The point is, every man needs to have a prostate test at some point, and that point differs for each man. Therefore you should work with your physician and consider your unique state of health, along with the risk factors already mentioned, and the fact that age is the most common risk factor, with nearly 63 percent of cases occurring in men age 65 and older.
Prostate cancer screening typically involves two procedures. One is the digital rectal exam, during which a doctor inserts a gloved, lubricated finger into the rectum. It takes about a minute or so for the doctor to feel the prostate through the wall of the rectum and to check for any suspicious lumps, as well as for any abnormalities in the glands shape or size. While it is not the most comfortable procedure you will ever experience, it usually is not painful and is over rather quickly. (By the way, women also have DREs to check for abnormalities in their reproductive organs. DREs are also used to check for colon polyps.)
The prostate-specific antigen (PSA) test involves taking a small blood sample and having it tested for the level of the antigen. PSA is a substance produced mostly by the prostate that may be present in elevated amounts in men who have prostate cancer. However, high PSA levels can also be an indication of noncancerous conditions, such as an enlarged prostate (benign prostatic hyperplasia, or BPH) or prostatitis.
Prostate tests are not foolproof, however, so you should have a discussion with a trusted, knowledgeable healthcare provider to determine the best time for you to be screened. During that discussion your healthcare provider should inform you about the risks of prostate screening.
As with most tests, prostate tests run the risk of providing false-negative or false-positive results. If you receive a false-negative test results (one that shows you do not have cancer when you really do), then you may delay seeking treatment even if you have symptoms. A false-positive result means your test appears to be abnormal even though you don’t have cancer. Such results could send you on an unnecessary route of more tests, including a biopsy, and the risk of complications, which include fever, pain, blood in the semen or urine, and urinary tract infections.
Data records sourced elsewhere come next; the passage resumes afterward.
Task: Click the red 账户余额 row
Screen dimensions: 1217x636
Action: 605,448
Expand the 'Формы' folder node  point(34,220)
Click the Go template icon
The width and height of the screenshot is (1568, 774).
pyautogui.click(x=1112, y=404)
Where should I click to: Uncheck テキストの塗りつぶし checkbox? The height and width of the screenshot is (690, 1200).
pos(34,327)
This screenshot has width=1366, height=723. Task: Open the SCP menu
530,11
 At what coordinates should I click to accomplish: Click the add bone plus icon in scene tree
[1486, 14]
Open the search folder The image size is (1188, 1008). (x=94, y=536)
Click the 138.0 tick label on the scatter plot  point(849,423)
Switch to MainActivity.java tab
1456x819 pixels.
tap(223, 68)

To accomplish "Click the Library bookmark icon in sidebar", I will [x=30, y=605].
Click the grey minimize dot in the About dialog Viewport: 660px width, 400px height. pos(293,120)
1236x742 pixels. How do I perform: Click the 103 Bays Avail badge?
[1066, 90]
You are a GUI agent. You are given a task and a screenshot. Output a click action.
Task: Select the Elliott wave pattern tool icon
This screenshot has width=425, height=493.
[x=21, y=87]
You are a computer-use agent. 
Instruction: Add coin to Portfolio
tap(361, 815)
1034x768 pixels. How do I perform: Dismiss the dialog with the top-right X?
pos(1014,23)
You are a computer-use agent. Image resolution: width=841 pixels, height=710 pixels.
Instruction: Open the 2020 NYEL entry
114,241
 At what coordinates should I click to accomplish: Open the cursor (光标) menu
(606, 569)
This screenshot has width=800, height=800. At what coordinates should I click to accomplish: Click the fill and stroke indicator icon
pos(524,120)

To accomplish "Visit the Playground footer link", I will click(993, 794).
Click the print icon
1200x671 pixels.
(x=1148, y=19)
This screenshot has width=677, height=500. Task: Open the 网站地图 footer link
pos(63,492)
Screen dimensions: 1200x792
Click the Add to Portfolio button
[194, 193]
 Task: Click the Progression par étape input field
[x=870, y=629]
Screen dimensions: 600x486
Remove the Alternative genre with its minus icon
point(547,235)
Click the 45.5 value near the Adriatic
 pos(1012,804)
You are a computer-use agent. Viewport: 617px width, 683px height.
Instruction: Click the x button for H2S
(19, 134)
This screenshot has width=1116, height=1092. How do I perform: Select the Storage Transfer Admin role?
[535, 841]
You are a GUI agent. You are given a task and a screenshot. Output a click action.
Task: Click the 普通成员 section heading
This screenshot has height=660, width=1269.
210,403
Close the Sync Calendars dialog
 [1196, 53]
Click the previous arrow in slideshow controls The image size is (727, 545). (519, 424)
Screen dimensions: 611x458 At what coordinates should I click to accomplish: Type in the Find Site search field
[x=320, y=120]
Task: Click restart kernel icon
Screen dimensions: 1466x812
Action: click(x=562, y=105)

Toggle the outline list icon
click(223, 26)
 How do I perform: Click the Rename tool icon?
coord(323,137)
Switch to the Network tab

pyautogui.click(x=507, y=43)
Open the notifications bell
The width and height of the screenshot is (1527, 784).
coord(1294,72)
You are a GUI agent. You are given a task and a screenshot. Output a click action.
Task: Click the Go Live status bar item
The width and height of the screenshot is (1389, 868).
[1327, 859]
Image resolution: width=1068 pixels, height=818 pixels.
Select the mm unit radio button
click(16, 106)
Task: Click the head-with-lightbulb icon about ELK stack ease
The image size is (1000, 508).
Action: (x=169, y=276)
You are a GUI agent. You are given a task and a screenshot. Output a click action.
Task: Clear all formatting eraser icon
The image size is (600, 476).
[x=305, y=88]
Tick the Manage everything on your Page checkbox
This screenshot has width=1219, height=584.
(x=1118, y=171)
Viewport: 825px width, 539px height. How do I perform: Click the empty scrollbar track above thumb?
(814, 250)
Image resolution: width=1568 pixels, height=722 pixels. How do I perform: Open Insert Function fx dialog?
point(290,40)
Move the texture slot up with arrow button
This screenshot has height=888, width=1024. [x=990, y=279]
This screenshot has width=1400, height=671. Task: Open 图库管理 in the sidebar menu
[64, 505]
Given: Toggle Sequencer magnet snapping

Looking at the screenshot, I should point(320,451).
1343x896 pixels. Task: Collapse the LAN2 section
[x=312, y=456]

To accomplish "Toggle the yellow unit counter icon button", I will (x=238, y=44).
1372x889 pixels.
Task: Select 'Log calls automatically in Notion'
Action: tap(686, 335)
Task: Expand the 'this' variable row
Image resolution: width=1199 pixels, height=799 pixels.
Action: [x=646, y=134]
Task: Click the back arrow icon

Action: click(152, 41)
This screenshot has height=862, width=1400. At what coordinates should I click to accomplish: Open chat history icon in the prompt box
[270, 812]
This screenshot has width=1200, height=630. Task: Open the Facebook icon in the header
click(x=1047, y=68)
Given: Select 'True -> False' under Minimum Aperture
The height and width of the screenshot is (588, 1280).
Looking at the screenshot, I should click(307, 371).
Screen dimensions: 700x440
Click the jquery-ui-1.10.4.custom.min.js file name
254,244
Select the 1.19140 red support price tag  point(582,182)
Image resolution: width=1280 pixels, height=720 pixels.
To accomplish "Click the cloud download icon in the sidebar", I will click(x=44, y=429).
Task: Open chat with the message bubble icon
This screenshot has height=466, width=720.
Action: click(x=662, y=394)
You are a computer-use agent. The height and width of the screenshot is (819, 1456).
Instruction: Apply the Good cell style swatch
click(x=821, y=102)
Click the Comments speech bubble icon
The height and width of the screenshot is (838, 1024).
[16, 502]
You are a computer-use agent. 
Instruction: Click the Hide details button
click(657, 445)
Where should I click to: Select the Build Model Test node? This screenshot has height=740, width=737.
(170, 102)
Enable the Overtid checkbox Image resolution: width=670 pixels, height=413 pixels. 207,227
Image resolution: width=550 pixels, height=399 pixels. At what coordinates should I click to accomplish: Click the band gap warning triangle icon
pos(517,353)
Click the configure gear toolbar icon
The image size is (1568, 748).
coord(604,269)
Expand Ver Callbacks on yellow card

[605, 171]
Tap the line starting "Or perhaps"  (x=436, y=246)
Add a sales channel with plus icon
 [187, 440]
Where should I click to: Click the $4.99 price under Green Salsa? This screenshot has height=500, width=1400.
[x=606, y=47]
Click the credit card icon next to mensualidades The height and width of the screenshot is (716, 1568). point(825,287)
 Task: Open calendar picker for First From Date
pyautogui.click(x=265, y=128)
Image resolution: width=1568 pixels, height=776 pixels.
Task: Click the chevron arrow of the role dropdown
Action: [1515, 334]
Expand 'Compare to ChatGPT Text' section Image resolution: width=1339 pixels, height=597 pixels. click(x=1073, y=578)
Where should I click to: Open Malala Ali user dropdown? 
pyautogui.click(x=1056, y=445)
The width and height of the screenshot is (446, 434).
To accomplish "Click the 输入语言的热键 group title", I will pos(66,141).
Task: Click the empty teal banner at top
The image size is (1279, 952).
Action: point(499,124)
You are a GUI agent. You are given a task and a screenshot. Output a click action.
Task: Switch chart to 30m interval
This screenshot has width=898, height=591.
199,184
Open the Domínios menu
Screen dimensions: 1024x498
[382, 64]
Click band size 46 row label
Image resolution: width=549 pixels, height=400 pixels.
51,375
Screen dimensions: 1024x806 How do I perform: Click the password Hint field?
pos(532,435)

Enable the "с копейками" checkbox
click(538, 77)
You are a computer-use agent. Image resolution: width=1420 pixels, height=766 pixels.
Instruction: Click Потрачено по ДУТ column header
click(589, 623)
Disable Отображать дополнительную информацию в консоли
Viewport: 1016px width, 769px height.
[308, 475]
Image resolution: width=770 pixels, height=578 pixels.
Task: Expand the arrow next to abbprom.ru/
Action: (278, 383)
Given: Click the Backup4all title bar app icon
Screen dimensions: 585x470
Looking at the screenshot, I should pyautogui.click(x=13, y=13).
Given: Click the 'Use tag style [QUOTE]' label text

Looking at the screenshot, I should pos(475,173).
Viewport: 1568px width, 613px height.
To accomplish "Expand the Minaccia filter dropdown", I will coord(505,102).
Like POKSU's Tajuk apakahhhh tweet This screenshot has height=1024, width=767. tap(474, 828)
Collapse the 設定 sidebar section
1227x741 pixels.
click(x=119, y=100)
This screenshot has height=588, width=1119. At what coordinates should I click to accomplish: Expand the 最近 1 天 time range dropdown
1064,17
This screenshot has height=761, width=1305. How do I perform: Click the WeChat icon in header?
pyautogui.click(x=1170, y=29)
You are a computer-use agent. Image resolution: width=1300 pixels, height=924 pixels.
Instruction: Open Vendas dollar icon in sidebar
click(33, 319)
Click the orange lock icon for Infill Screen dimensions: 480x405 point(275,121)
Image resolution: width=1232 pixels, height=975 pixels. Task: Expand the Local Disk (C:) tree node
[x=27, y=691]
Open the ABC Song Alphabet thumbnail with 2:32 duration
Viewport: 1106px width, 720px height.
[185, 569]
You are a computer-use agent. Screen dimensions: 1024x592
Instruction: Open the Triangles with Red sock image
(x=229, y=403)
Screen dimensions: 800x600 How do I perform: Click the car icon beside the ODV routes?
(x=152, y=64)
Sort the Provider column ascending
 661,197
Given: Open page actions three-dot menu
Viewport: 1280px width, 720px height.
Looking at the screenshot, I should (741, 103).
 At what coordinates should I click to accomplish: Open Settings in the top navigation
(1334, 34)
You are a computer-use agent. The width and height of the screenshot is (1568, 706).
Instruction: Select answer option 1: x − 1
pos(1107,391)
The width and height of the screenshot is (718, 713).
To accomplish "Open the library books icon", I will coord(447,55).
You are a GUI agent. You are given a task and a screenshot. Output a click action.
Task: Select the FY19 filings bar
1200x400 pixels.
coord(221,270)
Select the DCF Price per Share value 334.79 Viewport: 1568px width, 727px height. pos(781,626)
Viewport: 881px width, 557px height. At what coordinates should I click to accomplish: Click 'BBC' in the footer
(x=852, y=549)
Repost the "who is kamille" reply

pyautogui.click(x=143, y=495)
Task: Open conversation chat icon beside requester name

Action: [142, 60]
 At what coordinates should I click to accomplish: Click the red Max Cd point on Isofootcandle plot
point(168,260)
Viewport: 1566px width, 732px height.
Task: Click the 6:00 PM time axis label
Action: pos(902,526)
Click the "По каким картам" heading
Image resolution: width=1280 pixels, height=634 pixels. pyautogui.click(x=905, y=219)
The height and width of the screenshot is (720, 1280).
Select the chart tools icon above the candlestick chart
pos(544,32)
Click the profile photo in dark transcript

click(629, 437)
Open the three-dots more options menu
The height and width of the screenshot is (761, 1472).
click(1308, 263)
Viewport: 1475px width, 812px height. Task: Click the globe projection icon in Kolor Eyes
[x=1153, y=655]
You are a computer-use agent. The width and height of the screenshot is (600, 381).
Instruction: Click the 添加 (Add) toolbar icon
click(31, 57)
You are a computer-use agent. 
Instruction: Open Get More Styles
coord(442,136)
A common risk associated with prostate tests is if your PSA test shows an elevated level, your doctor may recommend you have a biopsy of the prostate to help determine whether you have cancer. He or she may recommend a biopsy because a man’s PSA level alone does not provide enough information to distinguish between a noncancerous prostate condition and prostate cancer. A biopsy, however, is associated with complications, as I have already noted.
If the biopsy indicates that you do not have cancer, then that’s great news, and you can explore other reasons why your PSA levels are high, such as an infection, BPH, or prostatitis. But having had the biopsy, you still run the risk of experiencing the complications. If the biopsy indicates that you do have prostate cancer, then you and your healthcare provider will need to discuss whether you should undergo treatment. According to prostate cancer researcher Arul Chinnaiyan, MD, PhD, the SP Hicks Collegiate Professor of Pathology at the University of Michigan Medical School, the PSA test is responsible for hundreds if not thousands of unwarranted biopsies a year, and ultimately overtreatment of incidental [cancers]. (WebMD) This is all food for thought and discussion with your physician.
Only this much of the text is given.